Please retype, word for word, the line containing "The image size is (644, 321)." and every line after it through the end of the records, leaving out all pictures.

__Dataset excerpts__
/---

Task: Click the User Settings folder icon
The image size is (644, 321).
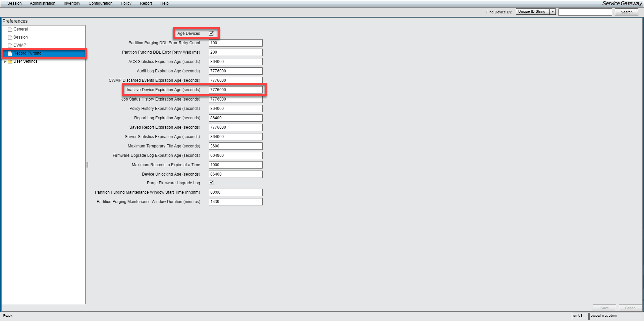Action: [10, 62]
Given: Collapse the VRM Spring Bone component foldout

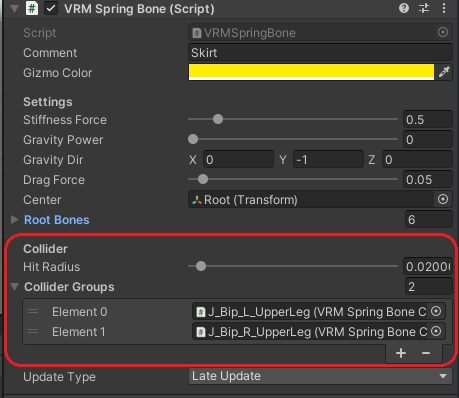Looking at the screenshot, I should pyautogui.click(x=14, y=8).
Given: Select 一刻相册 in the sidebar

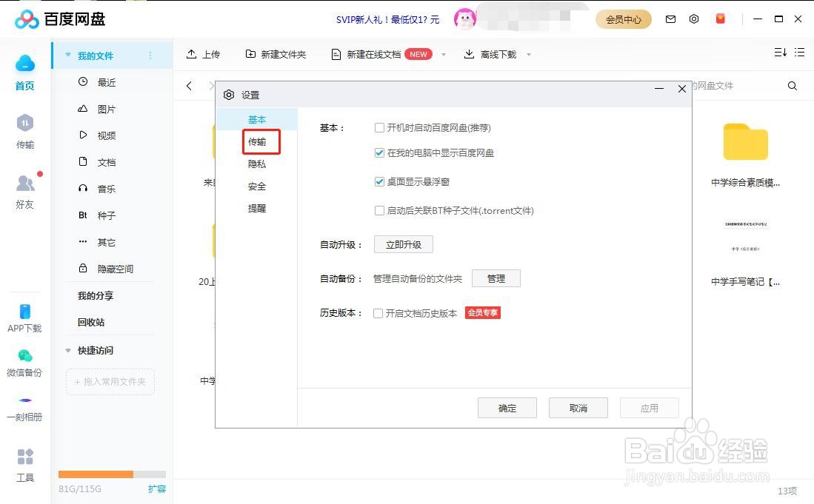Looking at the screenshot, I should point(24,407).
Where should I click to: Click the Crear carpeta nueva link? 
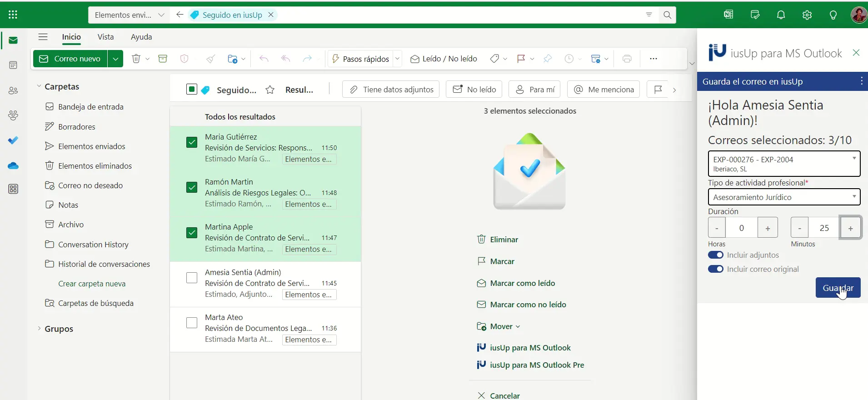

\---

__Expected answer__
The image size is (644, 321).
Action: [10, 62]
Given: Collapse the VRM Spring Bone component foldout

Looking at the screenshot, I should pyautogui.click(x=14, y=8).
Given: Select 一刻相册 in the sidebar

Looking at the screenshot, I should point(24,407).
Where should I click to: Click the Crear carpeta nueva link? 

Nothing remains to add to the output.